[Stored data entries]
-----

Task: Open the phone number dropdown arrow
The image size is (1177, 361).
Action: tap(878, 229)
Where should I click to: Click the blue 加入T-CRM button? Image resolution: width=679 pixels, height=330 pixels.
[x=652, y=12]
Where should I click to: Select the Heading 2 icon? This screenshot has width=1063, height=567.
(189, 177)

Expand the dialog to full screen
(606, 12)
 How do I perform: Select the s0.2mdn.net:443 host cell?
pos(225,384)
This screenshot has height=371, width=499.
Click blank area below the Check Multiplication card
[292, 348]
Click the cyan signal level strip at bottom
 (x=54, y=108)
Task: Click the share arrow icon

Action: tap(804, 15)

-----

All records are to be restated exactly, from the first line to the last line.

# [Result for this task]
Task: Open the phone number dropdown arrow
The image size is (1177, 361).
Action: tap(878, 229)
Where should I click to: Click the blue 加入T-CRM button? Image resolution: width=679 pixels, height=330 pixels.
[x=652, y=12]
Where should I click to: Select the Heading 2 icon? This screenshot has width=1063, height=567.
(189, 177)

Expand the dialog to full screen
(606, 12)
 How do I perform: Select the s0.2mdn.net:443 host cell?
pos(225,384)
This screenshot has height=371, width=499.
Click blank area below the Check Multiplication card
[292, 348]
Click the cyan signal level strip at bottom
 (x=54, y=108)
Task: Click the share arrow icon

Action: tap(804, 15)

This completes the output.